● **TEXTO PROPORCIONADO**:
------------------------
Nací en los Estados Unidos de América, pero crecí en Canadá. Mis padres eran socialistas y activistas políticos que pensaban que la Columbia Británica en Canadá, sería un mejor lugar para vivir para nosotros, dado que en ese tiempo, ésta tenía el único gobierno socialista de Norteamérica. Mis padres también eran ateos, aunque evitaban ponerse esa etiqueta y preferían la de “agnósticos”. Ellos eran amables, amorosos, y con valores morales, pero la religión no era parte de mi vida. En vez de ello, mi infancia giraba en torno a la educación, particularmente la ciencia. Recuerdo que importante era para mis padres que mi hermano y yo tuviéramos un buen desempeño escolar.
Crecí en las décadas de los setenta y los ochenta, un tiempo en el que la ciencia ficción disfrutaba de un renacimiento, gracias a la extensa popularidad de la serie Star Wars. Recuerdo lo fascinada que estaba con la trilogía original de Star Wars. La cual no tiene casi nada que ver con la ciencia – seria más propiamente caracterizada como una novela espacial – pero me llevo a pensar sobre el espacio en gran manera. También me encantaba la serie original de Star Trek, la cual es más de ciencia ficción. El carácter estoico y razonable de Mr. Spock me era particularmente atractivo. En ese tiempo, la ciencia popular también estaba experimentando un renacimiento, lo cual tuvo mucho que ver con la serie de televisión de Carl Sagan, Cosmos, la cual me encantaba. La combinación de estas experiencias me llevo a tener una curiosidad apasionante sobre el espacio exterior y el universo, en ese tiempo a mis nueve años de edad, ya sabía que algún día sería una científica del espacio.
------------------------
● **DATOS DE ORIGEN**:
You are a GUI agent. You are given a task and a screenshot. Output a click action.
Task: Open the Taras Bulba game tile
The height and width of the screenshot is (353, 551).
------------------------
● **CONSIGNA 1**: En el texto sobre la infancia y el interés por el espacio, ¿cómo se llama la serie de televisión de Carl Sagan?
● **CONSIGNA 2**: Prosigue el texto sobre la infancia y el interés por el espacio justo después de su última oración.

● **RESPUESTA ESCRITA 1**: Cosmos.

● **RESPUESTA ESCRITA 2**:
Para los años setenta, Canadá ya vivía en la era post-cristiana, por lo que yo crecí sin religión. En retrospectiva, es increíble que los primeros veinticinco años de mi vida solo conocí a tres personas que se identificaban como cristianos. A temprana edad mi visión sobre el Cristianismo era negativa y cuando llegue a los veinte años ya era una enemiga activa del Cristianismo. Cuando miro atrás me doy cuenta que mucho de ello era la absorción inconsciente de la hostilidad general en contra del Cristianismo que es común en lugares como Canadá y Europa; Mi hostilidad ciertamente no estaba basada realmente en mi conocimientos sobre el Cristianismo. Yo había llegado a creer que el Cristianismo convertía a la gente en débil e ingenua; pensaba que era filosóficamente trivial. Yo era ignorante no solo de la Biblia, sino también de la profunda filosofía del Cristianismo y de los descubrimientos científicos que clarificaban los orígenes del universo y la vida en la Tierra.
De joven, en mi lucha por comprender el mundo sin la ayuda de la religión, me involucre en el Objetivismo. El Objetivismo es una filosofía fundada en la idea del egoísmo racional. Está basado en el trabajo de la ferviente atea filosofa Ayn Rand, quien vivió en la Rusia Soviética antes de emigrar a los Estados Unidos. A diferencia de mis padres, al principio de mis veintes, yo me acogí al capitalismo en vez de al socialismo. El Objetivismo me atrajo porque defiende la creencia de que mi vida me pertenecía, y de que podía hacer lo que yo quisiera. Parecía una filosofía fuertemente lógica.
A mediados de mis veintes, me mudé a los Estados Unidos para ir a la universidad y prepararme para una vida dedicada a la ciencia. Me inscribí en el programa de física de la Universidad Eastern Oregón, ubicada en el mismo pueblo pequeño donde mi hermano y yo habíamos nacido. Cuando comencé a experimentar la vida como un adulto independiente, empecé a encontrar al Objetivismo como una filosofía árida y estéril.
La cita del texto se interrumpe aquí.